What is needed
Render every line of the data as a JSON list of strings, from the very first line down through the line containing "Overview of Microsoft", including that line. Use one string per line, and leave out blank lines.

★ ★ ★ ★ ★

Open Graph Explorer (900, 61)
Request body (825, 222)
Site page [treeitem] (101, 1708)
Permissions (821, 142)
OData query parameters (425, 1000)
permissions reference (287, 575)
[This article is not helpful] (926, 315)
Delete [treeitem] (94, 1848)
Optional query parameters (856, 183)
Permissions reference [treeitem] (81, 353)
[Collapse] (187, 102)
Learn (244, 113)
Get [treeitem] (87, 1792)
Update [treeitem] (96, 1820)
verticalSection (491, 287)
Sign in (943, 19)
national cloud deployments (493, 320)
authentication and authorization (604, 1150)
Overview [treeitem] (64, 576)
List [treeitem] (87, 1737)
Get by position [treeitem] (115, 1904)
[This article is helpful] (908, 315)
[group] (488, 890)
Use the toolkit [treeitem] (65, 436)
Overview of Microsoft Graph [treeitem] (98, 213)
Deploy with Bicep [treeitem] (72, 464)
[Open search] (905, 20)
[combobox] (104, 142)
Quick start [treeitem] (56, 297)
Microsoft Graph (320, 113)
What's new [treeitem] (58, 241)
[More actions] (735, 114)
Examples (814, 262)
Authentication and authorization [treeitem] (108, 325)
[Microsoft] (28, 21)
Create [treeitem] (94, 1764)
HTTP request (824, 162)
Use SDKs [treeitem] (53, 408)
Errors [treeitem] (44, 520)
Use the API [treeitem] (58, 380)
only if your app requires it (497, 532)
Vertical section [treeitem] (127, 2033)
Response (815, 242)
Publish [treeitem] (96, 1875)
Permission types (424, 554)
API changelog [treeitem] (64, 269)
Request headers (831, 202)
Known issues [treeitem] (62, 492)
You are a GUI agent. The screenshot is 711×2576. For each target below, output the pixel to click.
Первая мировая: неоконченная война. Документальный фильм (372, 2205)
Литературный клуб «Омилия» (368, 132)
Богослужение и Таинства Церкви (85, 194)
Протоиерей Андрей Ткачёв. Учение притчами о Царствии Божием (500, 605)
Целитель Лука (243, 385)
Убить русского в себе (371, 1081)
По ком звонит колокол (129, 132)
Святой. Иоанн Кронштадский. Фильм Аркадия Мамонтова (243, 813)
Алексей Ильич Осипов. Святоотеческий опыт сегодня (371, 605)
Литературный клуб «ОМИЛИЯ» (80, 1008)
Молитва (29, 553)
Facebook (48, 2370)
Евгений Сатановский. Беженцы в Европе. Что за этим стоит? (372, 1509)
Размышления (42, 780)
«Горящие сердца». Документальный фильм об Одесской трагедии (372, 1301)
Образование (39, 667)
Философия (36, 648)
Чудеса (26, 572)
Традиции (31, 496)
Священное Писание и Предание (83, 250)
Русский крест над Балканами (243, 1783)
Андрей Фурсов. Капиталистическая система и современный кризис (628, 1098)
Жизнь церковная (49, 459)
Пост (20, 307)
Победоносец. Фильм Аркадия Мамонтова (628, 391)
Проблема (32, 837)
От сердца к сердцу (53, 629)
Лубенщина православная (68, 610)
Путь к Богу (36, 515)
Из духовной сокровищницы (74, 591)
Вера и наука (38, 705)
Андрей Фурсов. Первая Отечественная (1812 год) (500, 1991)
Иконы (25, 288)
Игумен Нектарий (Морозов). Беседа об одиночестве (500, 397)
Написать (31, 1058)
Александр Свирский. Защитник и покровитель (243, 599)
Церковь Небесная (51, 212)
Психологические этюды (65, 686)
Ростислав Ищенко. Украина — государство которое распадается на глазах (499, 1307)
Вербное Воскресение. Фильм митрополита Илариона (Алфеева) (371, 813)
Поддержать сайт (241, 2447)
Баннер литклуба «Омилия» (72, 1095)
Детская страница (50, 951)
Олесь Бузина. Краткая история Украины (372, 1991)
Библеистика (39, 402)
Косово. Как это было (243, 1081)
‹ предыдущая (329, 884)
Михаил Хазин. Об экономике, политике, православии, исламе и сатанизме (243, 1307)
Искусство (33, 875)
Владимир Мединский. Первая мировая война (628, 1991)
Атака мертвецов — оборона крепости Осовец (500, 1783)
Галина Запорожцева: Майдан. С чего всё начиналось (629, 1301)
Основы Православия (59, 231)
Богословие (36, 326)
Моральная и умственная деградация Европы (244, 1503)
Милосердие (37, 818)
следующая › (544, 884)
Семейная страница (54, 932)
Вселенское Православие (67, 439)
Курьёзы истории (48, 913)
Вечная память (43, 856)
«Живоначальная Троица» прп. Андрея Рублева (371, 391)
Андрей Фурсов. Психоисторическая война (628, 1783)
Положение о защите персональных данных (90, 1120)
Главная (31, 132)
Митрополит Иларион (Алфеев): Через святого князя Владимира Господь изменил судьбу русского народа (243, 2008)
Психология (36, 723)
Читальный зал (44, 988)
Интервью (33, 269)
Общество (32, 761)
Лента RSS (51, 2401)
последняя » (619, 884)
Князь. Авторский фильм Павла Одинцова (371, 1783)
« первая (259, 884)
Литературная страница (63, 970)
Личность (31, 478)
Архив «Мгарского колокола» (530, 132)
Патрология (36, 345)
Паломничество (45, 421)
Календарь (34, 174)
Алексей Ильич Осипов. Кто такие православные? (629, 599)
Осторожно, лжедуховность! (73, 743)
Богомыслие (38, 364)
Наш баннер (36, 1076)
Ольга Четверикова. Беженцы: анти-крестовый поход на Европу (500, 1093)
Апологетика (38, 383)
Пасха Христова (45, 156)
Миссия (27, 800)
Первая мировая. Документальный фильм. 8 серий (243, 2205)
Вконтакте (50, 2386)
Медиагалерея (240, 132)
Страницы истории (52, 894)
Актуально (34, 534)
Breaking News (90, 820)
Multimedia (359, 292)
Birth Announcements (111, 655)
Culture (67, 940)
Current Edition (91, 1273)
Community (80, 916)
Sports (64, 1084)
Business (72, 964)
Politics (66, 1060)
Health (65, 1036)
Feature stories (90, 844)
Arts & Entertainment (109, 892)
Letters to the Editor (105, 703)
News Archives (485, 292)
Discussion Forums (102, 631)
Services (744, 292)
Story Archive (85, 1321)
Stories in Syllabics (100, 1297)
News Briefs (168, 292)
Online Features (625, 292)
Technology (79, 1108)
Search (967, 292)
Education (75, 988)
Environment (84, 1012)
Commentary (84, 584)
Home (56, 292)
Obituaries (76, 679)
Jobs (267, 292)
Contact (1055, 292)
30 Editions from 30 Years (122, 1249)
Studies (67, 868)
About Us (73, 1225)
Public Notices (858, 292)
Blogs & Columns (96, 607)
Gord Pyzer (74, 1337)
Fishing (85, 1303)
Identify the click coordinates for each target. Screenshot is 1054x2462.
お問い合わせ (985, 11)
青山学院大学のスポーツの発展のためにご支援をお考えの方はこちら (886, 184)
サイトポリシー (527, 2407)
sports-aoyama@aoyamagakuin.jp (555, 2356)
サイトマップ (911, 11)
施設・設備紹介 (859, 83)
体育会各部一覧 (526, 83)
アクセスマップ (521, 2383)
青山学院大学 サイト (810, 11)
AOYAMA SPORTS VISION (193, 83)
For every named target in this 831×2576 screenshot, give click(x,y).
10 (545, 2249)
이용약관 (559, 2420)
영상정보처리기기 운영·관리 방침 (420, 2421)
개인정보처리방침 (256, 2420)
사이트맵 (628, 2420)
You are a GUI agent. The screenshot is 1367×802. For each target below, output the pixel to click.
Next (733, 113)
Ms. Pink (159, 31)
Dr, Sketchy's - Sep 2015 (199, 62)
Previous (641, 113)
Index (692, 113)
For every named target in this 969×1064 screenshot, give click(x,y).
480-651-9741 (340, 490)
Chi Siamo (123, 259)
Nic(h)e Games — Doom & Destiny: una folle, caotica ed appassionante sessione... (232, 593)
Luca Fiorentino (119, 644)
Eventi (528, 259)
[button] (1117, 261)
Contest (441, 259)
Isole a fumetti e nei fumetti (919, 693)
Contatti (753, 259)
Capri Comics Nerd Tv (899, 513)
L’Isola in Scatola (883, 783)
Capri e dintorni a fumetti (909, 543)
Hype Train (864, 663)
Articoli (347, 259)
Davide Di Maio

★ ★ ★ ★ ★

Exercise answer
[
  "Open Graph Explorer (900, 61)",
  "Request body (825, 222)",
  "Site page [treeitem] (101, 1708)",
  "Permissions (821, 142)",
  "OData query parameters (425, 1000)",
  "permissions reference (287, 575)",
  "[This article is not helpful] (926, 315)",
  "Delete [treeitem] (94, 1848)",
  "Optional query parameters (856, 183)",
  "Permissions reference [treeitem] (81, 353)",
  "[Collapse] (187, 102)",
  "Learn (244, 113)",
  "Get [treeitem] (87, 1792)",
  "Update [treeitem] (96, 1820)",
  "verticalSection (491, 287)",
  "Sign in (943, 19)",
  "national cloud deployments (493, 320)",
  "authentication and authorization (604, 1150)",
  "Overview [treeitem] (64, 576)",
  "List [treeitem] (87, 1737)",
  "Get by position [treeitem] (115, 1904)",
  "[This article is helpful] (908, 315)",
  "[group] (488, 890)",
  "Use the toolkit [treeitem] (65, 436)",
  "Overview of Microsoft Graph [treeitem] (98, 213)"
]